Supplied data:
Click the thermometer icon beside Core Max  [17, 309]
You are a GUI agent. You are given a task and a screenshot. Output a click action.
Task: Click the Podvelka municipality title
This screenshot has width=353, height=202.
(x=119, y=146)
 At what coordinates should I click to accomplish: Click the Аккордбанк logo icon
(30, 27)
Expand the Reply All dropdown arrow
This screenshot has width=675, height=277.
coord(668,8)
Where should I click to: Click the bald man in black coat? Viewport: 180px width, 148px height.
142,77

Problem requirements:
In full and exactly as written, reproduce the records above.

Output of the task:
Click the thermometer icon beside Core Max  [17, 309]
You are a GUI agent. You are given a task and a screenshot. Output a click action.
Task: Click the Podvelka municipality title
This screenshot has width=353, height=202.
(x=119, y=146)
 At what coordinates should I click to accomplish: Click the Аккордбанк logo icon
(30, 27)
Expand the Reply All dropdown arrow
This screenshot has width=675, height=277.
coord(668,8)
Where should I click to: Click the bald man in black coat? Viewport: 180px width, 148px height.
142,77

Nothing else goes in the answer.